In male mice without Y chromosomes, two genes from other chromosomes are sufficient to reinstate the formation of sperm that can successfully fertilize an egg with assisted reproduction methods. The results, published today (January 28) in Science, suggest that these two genes and their Y chromosome counterparts may be functionally redundant.
This latest study, led by Monika Ward of the University of Hawaii and her colleagues, builds on the group’s 2014 study showing that restricting the Y chromosome’s functions to two genes, Sry and Eif2s3y, was sufficient to generate sperm that were functional with assisted reproduction methods.
The present study “helps us understand the mechanisms of fertility better,” said Richard Behringer of the MD Anderson Cancer Center who was not involved with the work. “In the first paper, they figured out . . . the minimum Y chromosome you need to...
These two genes are well-known male determinants in mice. Sry triggers the formation of testes early in life, and Eif2s3y later initiates spermatogenesis, enabling gametes to mature. To bypass the functions of these genes, Ward and her colleagues first turned to Sox9, the downstream target through which Sry exerts its effects.
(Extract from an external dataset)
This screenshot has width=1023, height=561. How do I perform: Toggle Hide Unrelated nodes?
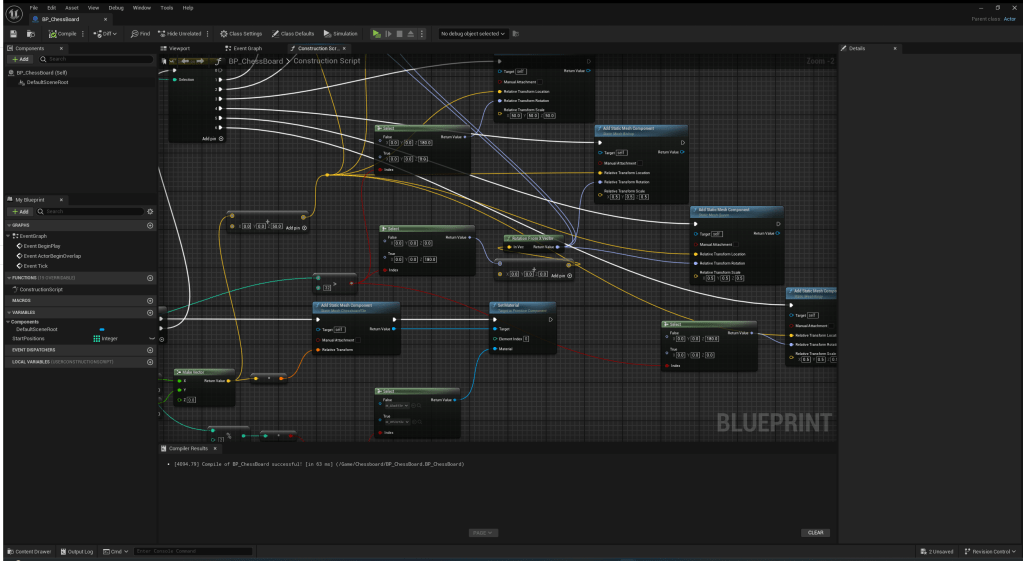(180, 33)
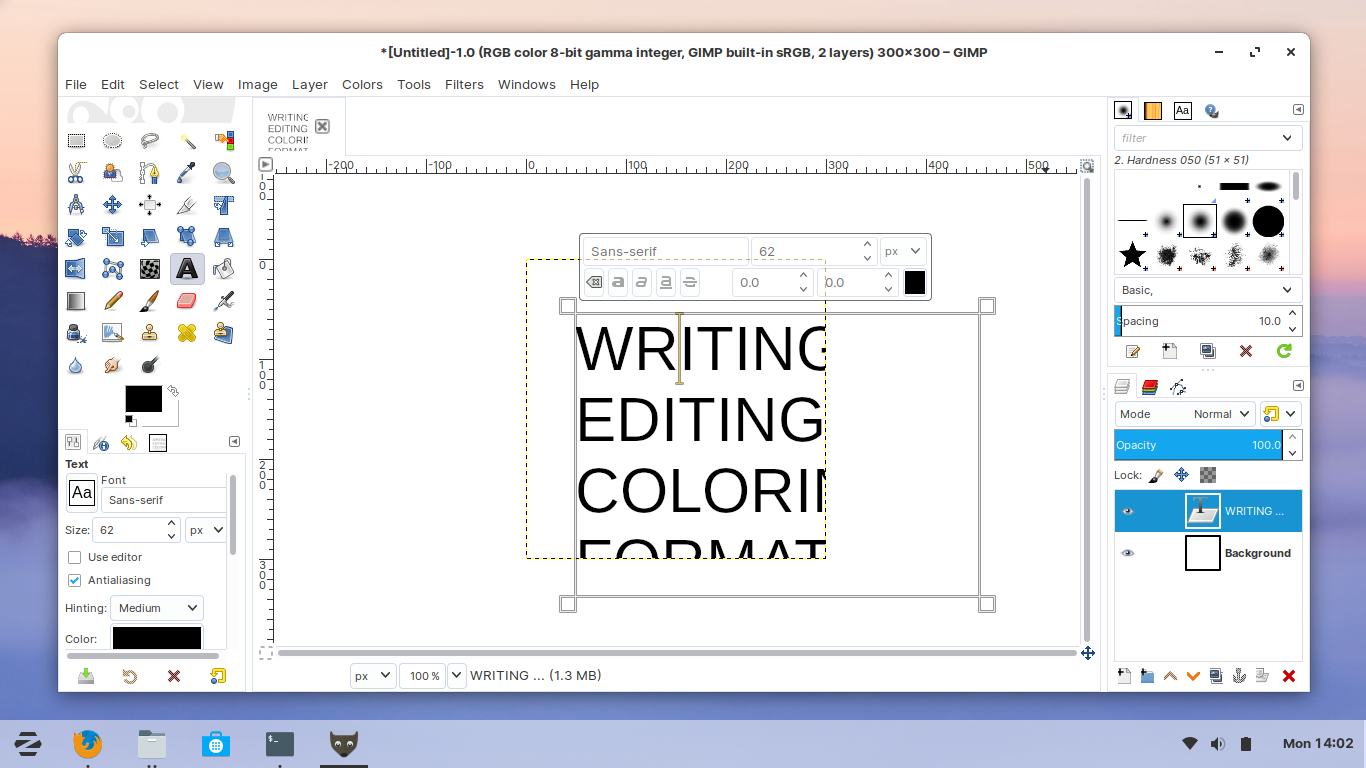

The researchers expressed Sox9 as a transgene in XY mice that lacked endogenous Y-chromosome Sry but carried functional Eif, finding these animals developed as fertile males. The team then replaced Eif2s3y with Eif2s3x—its X chromosome homolog—in animals where Sry function had been replaced by transgenic Sox9. Lastly, the researchers expressed both the Sry and Eif2s3x transgenes in XO mice, which lack Y chromosomes entirely. The team then compared these transgenic mice to normal XY males, examining gene expression, testes development, and sperm production and maturation.
“We knew that manipulating Sox9 can make female XX mice develop as males,” Ward told The Scientist. “But in most previous studies, people were basically investigating testes development during early growth but not really looking at what happens in the testes of mature males at fertility.”
The researchers found that although the majority of XO mice with transgenic Sox9 and Eif2s3x had testicular defects and no germ cells, 13 of 48 animals (27 percent) developed round spermatids. These germ cells did not mature to form sperm with tails but, when injected into eggs, could successfully fertilize the female sex cells and result in embryos.
Ward’s team also found that the ability to form sperm cells was correlated with the levels of Eif2s3y or Eif2s3x transgenes: a single dose of the gene’s X chromosome homolog was insufficient to compensate for the Y chromosome gene’s function. Adding five to seven copies of the Eif2s3x transgene more closely mimicked the Y chromosome gene, according to Ward.
Overall, the results serve to support the team’s previous work, said Humphrey Hung-Chang Yao of the National Institute of Environmental Health Sciences who was not involved in the study. “The exception is that it seems the X-linked Eif2s3x gene is not as powerful as its Y-linked counterpart in its capacity to induce spermatogenesis,” he said. “That’s the major difference between the two findings.”
To Yao’s mind, precisely how the dosage effects are mediated remains unclear. Because the two genes are closely related in sequence, further studies to understand how RNA and protein levels are altered by transgenic expression are required.
According to Ward, additional studies of other ancestral pairs of X-Y gene homologs could help scientists determine whether such genes perform similar roles or even substitute for one another.
“It’s interesting to consider, from an evolutionary standpoint, because the current theory is that the Y chromosome genes are degenerating and the X chromosome compensates for it,” said Ward. “But for this particular gene pair, the Y homolog is the strong one.”
Y. Yamauchi et al., “Two genes substitute for the mouse Y chromosome for spermatogenesis and reproduction,” Science, doi:10.1126/science.aad1795, 2016.